[What to do]: Would you restate word for word the lines of the listing, beginning at the first and ending with the line that holds "Click the red Stop"?

::::::

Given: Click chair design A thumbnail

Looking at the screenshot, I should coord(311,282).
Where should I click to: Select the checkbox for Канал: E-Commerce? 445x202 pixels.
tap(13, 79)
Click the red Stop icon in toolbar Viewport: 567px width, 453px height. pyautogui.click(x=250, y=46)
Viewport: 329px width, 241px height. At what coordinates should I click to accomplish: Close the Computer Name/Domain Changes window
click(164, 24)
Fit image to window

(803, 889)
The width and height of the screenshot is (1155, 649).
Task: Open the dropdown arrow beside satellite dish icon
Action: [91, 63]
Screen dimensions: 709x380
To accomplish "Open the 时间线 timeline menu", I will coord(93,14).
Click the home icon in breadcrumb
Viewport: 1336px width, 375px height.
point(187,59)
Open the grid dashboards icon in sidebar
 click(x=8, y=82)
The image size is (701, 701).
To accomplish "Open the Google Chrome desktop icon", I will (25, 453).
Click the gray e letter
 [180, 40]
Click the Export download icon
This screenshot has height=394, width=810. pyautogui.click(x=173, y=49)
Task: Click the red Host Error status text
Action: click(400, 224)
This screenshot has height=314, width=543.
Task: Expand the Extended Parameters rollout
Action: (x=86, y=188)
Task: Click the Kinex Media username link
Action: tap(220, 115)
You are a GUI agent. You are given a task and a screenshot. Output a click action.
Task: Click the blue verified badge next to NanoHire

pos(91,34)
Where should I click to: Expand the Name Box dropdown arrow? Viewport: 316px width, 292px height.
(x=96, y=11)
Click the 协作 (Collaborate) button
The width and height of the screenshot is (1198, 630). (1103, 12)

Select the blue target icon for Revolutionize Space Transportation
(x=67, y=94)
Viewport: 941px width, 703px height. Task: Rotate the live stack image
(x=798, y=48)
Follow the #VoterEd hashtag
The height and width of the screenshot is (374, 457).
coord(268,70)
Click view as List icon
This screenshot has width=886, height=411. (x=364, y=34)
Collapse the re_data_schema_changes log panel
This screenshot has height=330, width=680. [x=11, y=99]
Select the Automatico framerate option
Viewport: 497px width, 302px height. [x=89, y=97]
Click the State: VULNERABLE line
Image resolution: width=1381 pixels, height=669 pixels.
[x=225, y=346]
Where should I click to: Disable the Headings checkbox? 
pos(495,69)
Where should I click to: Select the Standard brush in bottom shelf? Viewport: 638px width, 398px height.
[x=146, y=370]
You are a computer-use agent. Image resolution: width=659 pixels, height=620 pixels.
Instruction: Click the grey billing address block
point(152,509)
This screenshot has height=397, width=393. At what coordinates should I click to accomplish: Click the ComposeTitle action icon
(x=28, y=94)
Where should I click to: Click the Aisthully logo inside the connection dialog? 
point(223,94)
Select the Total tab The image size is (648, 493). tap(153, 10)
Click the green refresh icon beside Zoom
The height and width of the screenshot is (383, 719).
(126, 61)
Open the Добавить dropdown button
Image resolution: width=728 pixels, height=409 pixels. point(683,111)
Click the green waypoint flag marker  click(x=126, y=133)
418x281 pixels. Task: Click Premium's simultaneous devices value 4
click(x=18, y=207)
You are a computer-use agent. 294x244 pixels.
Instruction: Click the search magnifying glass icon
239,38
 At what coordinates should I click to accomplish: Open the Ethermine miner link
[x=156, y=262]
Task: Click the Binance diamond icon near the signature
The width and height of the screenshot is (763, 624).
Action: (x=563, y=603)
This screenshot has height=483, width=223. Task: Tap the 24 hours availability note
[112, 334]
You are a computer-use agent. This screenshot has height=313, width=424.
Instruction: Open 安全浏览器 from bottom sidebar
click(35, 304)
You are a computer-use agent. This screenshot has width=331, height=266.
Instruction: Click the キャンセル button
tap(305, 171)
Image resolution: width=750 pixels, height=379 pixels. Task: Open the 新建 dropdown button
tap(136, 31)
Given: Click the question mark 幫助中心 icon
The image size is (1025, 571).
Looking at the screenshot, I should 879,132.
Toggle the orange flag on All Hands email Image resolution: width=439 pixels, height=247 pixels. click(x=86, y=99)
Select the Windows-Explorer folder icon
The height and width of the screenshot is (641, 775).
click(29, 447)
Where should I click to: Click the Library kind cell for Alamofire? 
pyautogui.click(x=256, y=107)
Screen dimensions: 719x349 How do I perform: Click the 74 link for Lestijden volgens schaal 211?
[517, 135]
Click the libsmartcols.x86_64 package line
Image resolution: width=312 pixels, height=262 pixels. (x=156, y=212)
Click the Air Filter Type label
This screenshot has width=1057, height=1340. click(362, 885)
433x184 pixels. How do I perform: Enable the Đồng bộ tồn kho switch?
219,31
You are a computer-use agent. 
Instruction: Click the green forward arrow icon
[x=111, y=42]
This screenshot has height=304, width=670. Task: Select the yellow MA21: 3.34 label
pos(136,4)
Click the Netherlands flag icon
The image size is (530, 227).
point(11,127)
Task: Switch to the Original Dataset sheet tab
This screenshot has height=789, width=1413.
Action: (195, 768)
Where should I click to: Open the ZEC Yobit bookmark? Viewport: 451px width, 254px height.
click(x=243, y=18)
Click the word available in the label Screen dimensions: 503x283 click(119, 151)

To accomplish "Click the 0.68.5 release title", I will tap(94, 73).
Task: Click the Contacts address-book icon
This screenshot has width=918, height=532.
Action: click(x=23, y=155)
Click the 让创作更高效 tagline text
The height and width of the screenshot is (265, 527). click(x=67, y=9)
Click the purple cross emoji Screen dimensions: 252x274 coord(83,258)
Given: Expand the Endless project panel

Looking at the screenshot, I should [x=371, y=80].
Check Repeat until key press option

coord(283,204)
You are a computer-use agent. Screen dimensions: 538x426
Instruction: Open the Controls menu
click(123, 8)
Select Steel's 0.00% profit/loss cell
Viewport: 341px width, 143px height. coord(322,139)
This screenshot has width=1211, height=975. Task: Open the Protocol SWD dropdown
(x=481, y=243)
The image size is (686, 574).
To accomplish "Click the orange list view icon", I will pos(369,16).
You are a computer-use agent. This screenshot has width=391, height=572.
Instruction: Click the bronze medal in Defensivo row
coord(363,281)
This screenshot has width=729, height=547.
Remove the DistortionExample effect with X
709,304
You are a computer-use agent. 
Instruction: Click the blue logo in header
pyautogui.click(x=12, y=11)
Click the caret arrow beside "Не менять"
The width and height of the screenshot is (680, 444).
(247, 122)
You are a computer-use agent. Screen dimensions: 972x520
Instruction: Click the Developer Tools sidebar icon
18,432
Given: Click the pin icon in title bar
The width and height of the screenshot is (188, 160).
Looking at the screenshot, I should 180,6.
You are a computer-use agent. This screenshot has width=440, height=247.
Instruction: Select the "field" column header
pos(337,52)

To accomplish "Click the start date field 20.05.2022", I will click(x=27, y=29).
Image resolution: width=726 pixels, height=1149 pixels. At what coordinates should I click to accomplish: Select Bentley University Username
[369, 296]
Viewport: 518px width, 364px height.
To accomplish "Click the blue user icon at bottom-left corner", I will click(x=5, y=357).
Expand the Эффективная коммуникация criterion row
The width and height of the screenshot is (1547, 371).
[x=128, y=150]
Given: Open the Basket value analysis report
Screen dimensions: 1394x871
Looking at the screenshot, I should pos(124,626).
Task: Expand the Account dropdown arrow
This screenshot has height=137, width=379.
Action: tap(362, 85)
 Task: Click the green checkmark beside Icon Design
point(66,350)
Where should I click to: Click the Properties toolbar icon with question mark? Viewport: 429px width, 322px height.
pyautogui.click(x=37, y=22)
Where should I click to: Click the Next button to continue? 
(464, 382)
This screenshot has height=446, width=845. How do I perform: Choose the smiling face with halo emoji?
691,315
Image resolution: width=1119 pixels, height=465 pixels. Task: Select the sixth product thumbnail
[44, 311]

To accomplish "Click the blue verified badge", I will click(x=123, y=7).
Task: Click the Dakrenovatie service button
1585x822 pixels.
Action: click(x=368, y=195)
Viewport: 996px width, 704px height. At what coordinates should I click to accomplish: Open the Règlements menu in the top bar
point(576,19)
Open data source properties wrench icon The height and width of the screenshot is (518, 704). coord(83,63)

::::::

[Answer to the problem]:
Given: Click chair design A thumbnail

Looking at the screenshot, I should coord(311,282).
Where should I click to: Select the checkbox for Канал: E-Commerce? 445x202 pixels.
tap(13, 79)
Click the red Stop icon in toolbar Viewport: 567px width, 453px height. pyautogui.click(x=250, y=46)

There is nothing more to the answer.